Stored items from a collection

/---

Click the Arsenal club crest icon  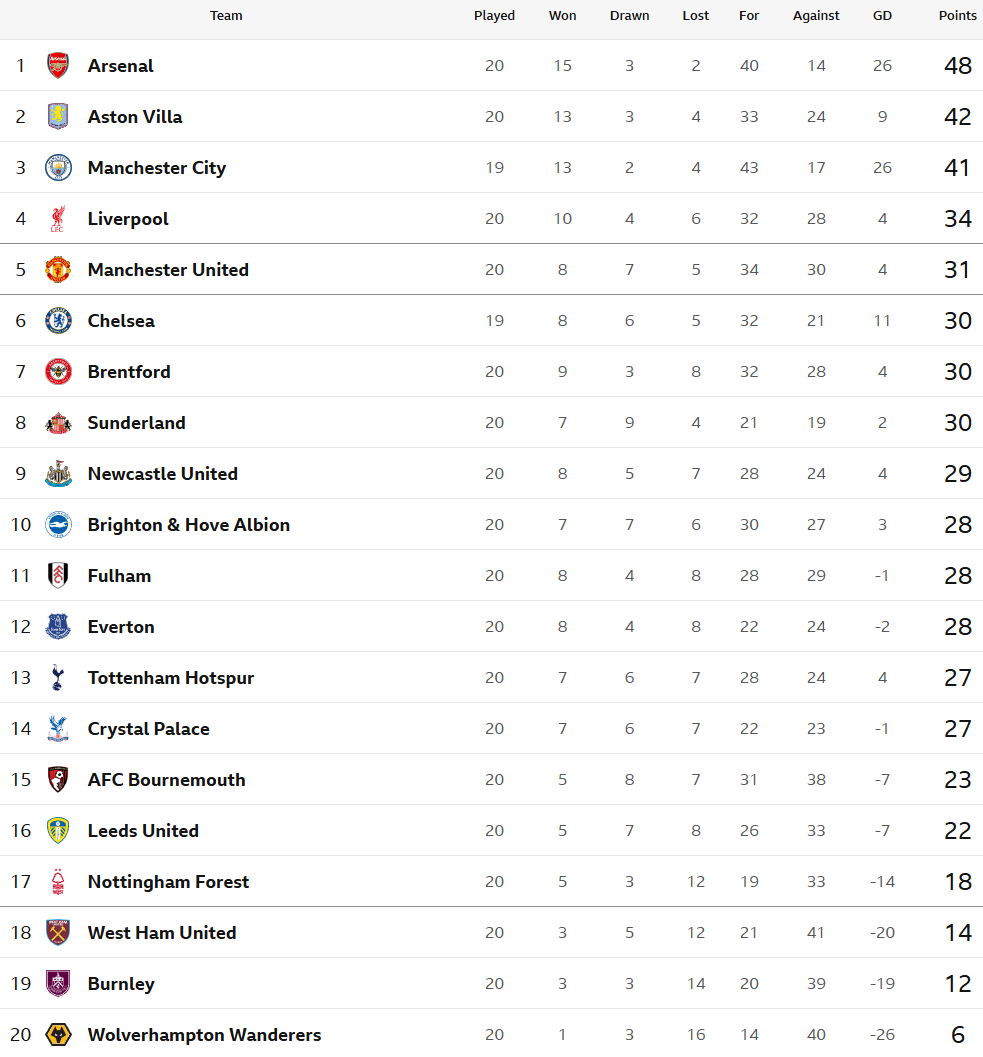tap(58, 66)
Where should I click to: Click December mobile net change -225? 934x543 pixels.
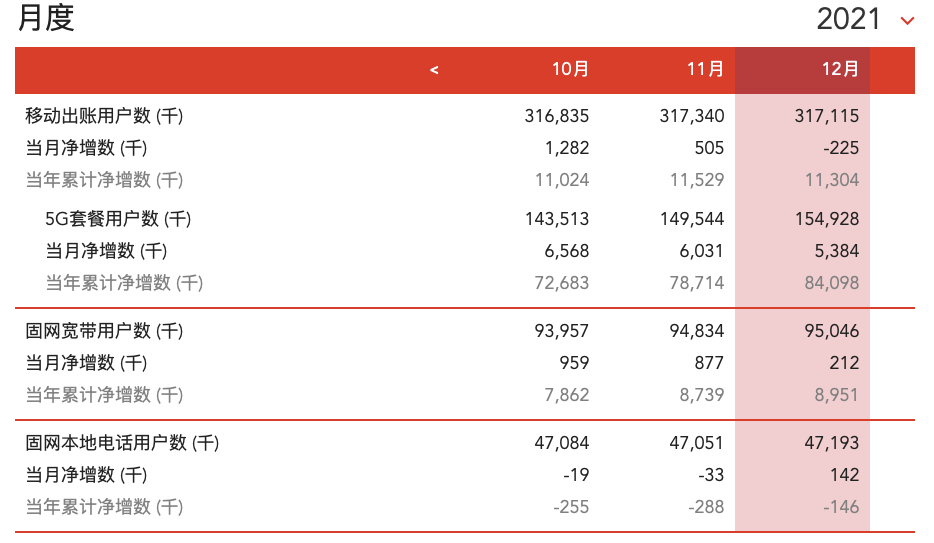tap(840, 148)

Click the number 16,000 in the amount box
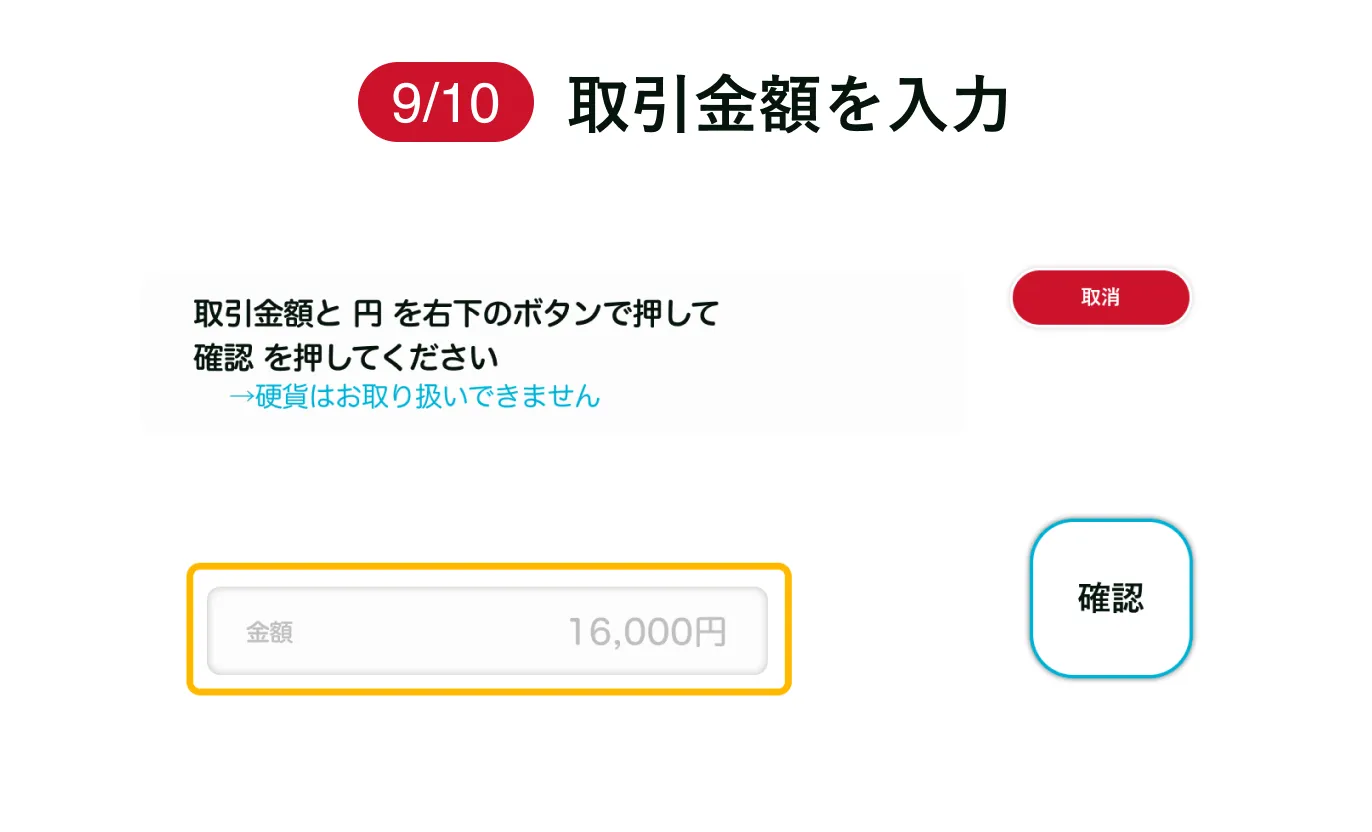tap(631, 632)
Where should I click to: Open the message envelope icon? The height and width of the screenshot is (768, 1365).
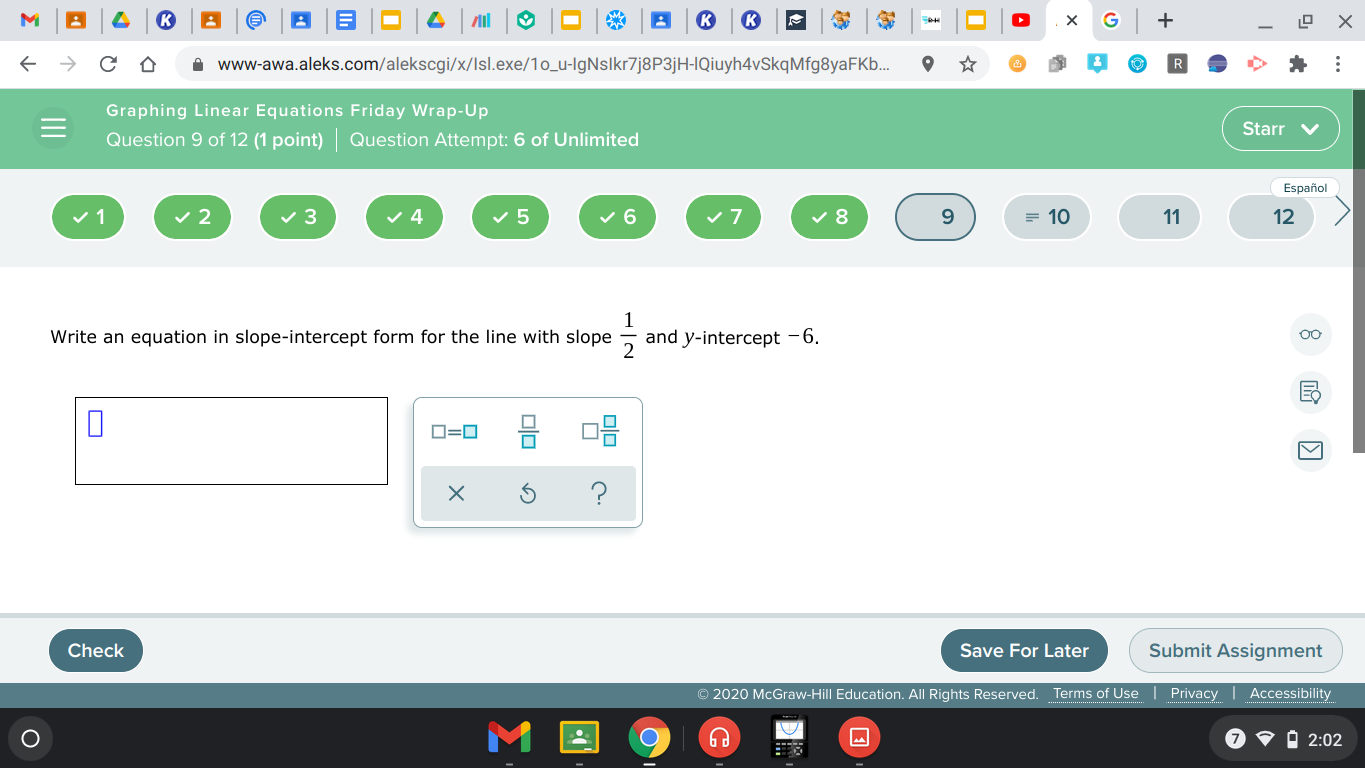click(1310, 451)
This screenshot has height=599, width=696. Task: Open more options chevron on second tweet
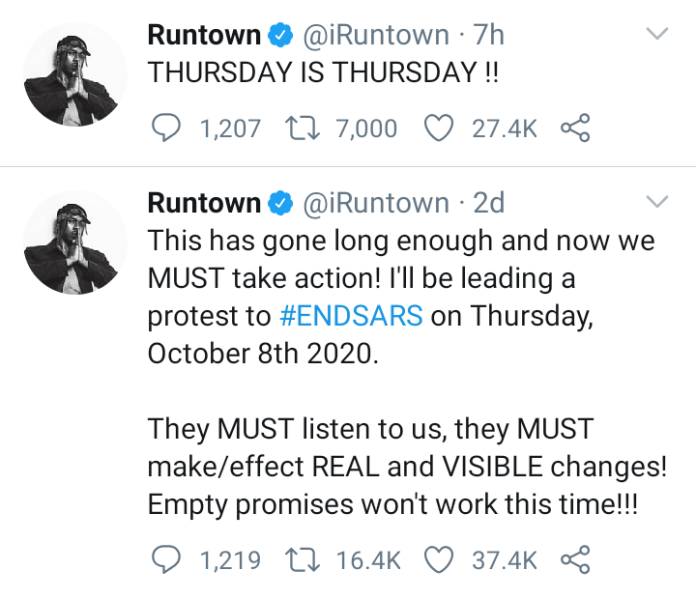point(657,203)
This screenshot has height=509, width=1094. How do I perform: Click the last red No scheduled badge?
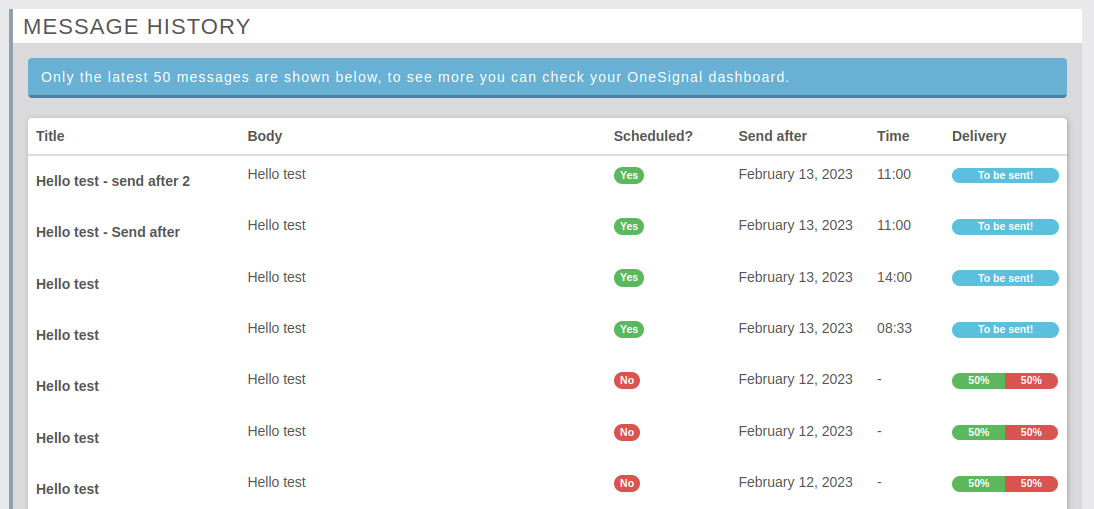[x=626, y=483]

\---

**Exercise instructions:**
What you set down should be exactly the lines from the line containing "Where should I click to: Open" to the last line of the entries above, both included, with no pictures.

**Task response:**
Where should I click to: Open the message envelope icon? The height and width of the screenshot is (768, 1365).
click(1310, 451)
This screenshot has height=599, width=696. Task: Open more options chevron on second tweet
point(657,203)
This screenshot has height=509, width=1094. How do I perform: Click the last red No scheduled badge?
[x=626, y=483]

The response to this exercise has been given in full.